Gun shows are surprisingly controversial these days. For some reason, one of the responses to mass shootings in many places is to try and restrict gun shows.
There’s only so much local governments can do, but they do as much as they can. While they can’t really stop shows on private property, they can on public property and many have.
However, a recent op-ed by a California state lawmaker defending the practice and justifying a state law expanding it descends into outright fabrications of facts to make their point.
At this point, it’s hard to keep track of the gun violence that is ravaging our country.
In 2021, there already have been over 310 mass shootings nationwide and over 17,000 lives lost to gun violence. In Orange County’s 37th Senate District, we have experienced two high-profile shootings, including the March 31 mass shooting at an office complex in Orange, which took the lives of four victims, and the May 21 road-rage shooting in Orange that killed 6-year-old Aiden Leos.
No other developed country has levels of gun violence remotely close to what we experience in the United States. But we cannot allow this gun violence epidemic to be normalized.
To help address this, I have authored Senate Bill 264, which would effectively end most gun shows at county fairgrounds in California, because I believe our state must take a stand and remove ourselves from the business of selling guns. Given the research showing that more guns lead to more gun violence, it is morally reprehensible for our state to continue to promote gun violence by allowing the sale of guns and ammunition on taxpayer-owned property.

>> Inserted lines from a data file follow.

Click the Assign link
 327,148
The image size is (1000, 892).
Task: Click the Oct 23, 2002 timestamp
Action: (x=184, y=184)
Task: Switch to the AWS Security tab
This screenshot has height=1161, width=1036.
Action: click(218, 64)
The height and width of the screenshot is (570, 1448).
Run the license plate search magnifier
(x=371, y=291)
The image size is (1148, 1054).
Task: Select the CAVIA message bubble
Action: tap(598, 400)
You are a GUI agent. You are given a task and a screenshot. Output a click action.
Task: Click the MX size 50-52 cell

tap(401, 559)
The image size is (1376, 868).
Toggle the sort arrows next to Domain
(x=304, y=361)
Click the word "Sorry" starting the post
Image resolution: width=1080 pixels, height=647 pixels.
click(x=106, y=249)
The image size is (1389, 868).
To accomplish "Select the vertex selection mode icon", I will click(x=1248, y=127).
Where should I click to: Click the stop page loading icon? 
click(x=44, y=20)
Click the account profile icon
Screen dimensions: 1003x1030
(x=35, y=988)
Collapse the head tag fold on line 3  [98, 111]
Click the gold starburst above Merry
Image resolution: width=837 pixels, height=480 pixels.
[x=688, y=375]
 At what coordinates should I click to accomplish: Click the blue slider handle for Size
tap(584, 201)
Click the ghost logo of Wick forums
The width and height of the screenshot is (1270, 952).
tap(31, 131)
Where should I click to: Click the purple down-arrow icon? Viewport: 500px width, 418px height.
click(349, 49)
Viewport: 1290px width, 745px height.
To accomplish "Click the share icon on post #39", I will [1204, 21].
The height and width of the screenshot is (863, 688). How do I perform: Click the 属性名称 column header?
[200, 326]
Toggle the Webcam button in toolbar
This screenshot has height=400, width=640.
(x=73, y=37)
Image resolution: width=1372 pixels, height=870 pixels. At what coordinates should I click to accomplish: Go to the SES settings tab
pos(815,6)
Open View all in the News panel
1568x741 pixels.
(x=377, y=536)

Gun shows essentially are flea markets for firearms and are a primary mechanism by which unlicensed, unregistered and illegal firearms are trafficked through secondary markets. According to research by leading policy organizations, gun shows often create the opportunity to circumvent gun safety laws and are a common venue for straw purchases and illegal gun transfers.
Really? You’d think that state Sen. David Min, who wrote this, would understand that licensed dealers at gun shows operate on the exact same rules gun stores. That means criminal background checks and penalties for knowingly conducting a straw purchase.
In short, there’s nothing about a gun show that makes it inherently more dangerous to the community than any other gun sale.
Oh, but he has studies backing him up, right? Well, his writing is awfully devoid of links so we can evaluate those claims. However, we do know those “leading policy organizations” are gun control groups who have it in their best interest to layout a vehicle for lawful gun sales as problematic. Even then, what he says the studies claim isn’t that these illegal gun sales are happening, only that they could.
Min claims they’re a “primary mechanism” for illegal gun sales, yet provides no evidence. Especially since the US Department of Justice says otherwise. The closes he does is claims by anti-Second Amendment groups that claim the opportunity exists.
Moving on…
Gun shows also are a major conduit for the sale of ghost guns — gun precursor parts designed to be assembled into a firearm. When my staff and I recently visited a gun show, the most popular vendors were those selling ghost-gun kits for Glock-like pistols and AR-15-style rifles. These ghost-gun parts had no serial numbers and could be purchased with cash and carried right out of the gun show, with no background checks or licensing. These untraceable ghost guns have become a top concern for law enforcement.
Except making a ghost gun without a serial number and failing to report it to the state is illegal, but buying the parts to build such a weapon if you intend to comply with the law isn’t.
In other words, Min produces a claim but ignores that many, if not most of these sales are for completely benign and legal purposes.
That’s because Min, like so many other anti-Second Amendment advocates, doesn’t want people to have access to firearms. He wants to make it more difficult for gun shows not because criminal activity might happen, but because law-abiding citizens do purchase firearms there. That’s what it’s all about.
But it’s good to remember that if the facts don’t back up the narrative, some people have no problem ignoring it.